FICTIONS LGBT
LA PUDEUR OU L’IMPUDEUR d’Hervé Guibert : la maladie en face
Avant tout connu comme écrivain, Hervé Guibert était aussi photographe et a signé ce film documentaire, La pudeur ou l’impudeur, avant que le Sida ne l’emporte. Un témoignage à la fois dur, poétique et émouvant.
L’oeuvre dure environ une heure et ne s’encombre pas d’artifices. On est plongé directement dans le quotidien brut de l’artiste. C’est filmé en vidéo et il y a un aspect assez immersif. On a l’impression de partager le quotidien d’Hervé Guibert, de lire son journal intime, de vivre à ses côtés. Il se filme en train de parler au téléphone, de penser, de danser et même lorsqu’il va aux toilettes.

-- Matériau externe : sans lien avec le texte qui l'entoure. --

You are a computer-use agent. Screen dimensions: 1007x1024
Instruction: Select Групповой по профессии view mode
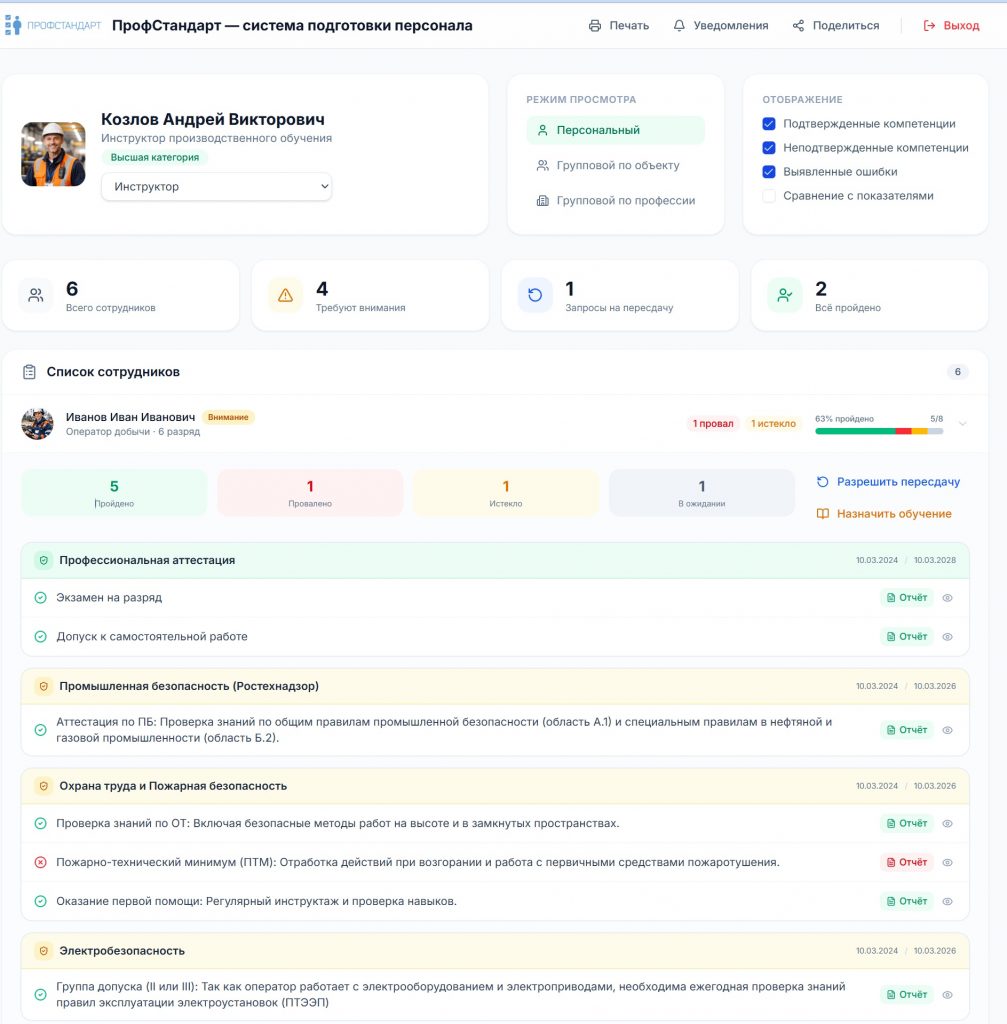pos(625,200)
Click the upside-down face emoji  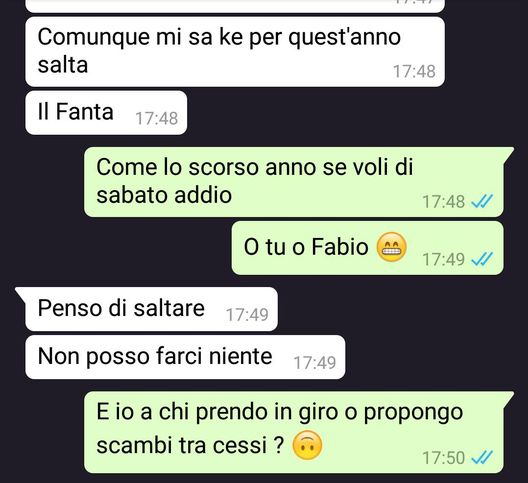[307, 445]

Il y a eu beaucoup de films de fiction et de documentaires sur le Sida. Celui-ci est peut-être un de ceux qui nous confrontent le plus directement à la maladie et le quotidien de ceux qui étaient infectés à une époque où il était terrible et très difficile de vivre avec le virus. L’impression d’un face à face avec cette saleté qui rend le corps d’un garçon de 35 ans similaire à celui d’un vieillard ou d’un déporté. Les conversations avec le corps médical. Une opération filmée de façon très crue. La tendresse pour une vieille tante qui demande à Guibert de se battre. L’affection de ses proches. Les ami(e)s qui ont des mots plus ou moins heureux. Un séjour entre retour à la vie et flirt avec la mort à l’île d’Elbe (sans doute le passage le plus poétique de cette oeuvre étrange qui fascine par son regard, par ce qui est dit en voix off alors que ce qui est à l’écran est à priori on ne peut plus banal).

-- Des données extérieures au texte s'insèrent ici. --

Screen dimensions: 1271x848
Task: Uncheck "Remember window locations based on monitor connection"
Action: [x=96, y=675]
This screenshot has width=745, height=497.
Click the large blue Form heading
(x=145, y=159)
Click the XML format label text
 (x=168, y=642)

On ressent tout. La solitude (même si l’artiste peut compter sur des membres de sa famille et des amis, il ne peut à l’évidence pas s’empêcher de se sentir seul et impuissant face à cette maladie en lui). Le sentiment terrible de se dire qu’il n’y a pas de remède, juste quelque chose qui est en cours et testé. La peur de ne pas tenir bon. Les pulsions suicidaires. Les petits moments de vie, les petits bonheurs. La façon de voir l’existence autrement (cette façon amusée dont Guibert relate les réactions de sa famille face aux choix de sa tante concernant son héritage).
Il y a peu de respirations, on est vraiment confronté à la réalité du quotidien d’un malade du Sida au début des années 1990. A plusieurs reprises on a du mal à tenir, à regarder les choses en face. C’est peu dire qu’il s’agit là d’un témoignage fort, surtout en sachant que malgré plusieurs espoirs de s’en sortir Hervé Guibert a finalement succombé après le tournage.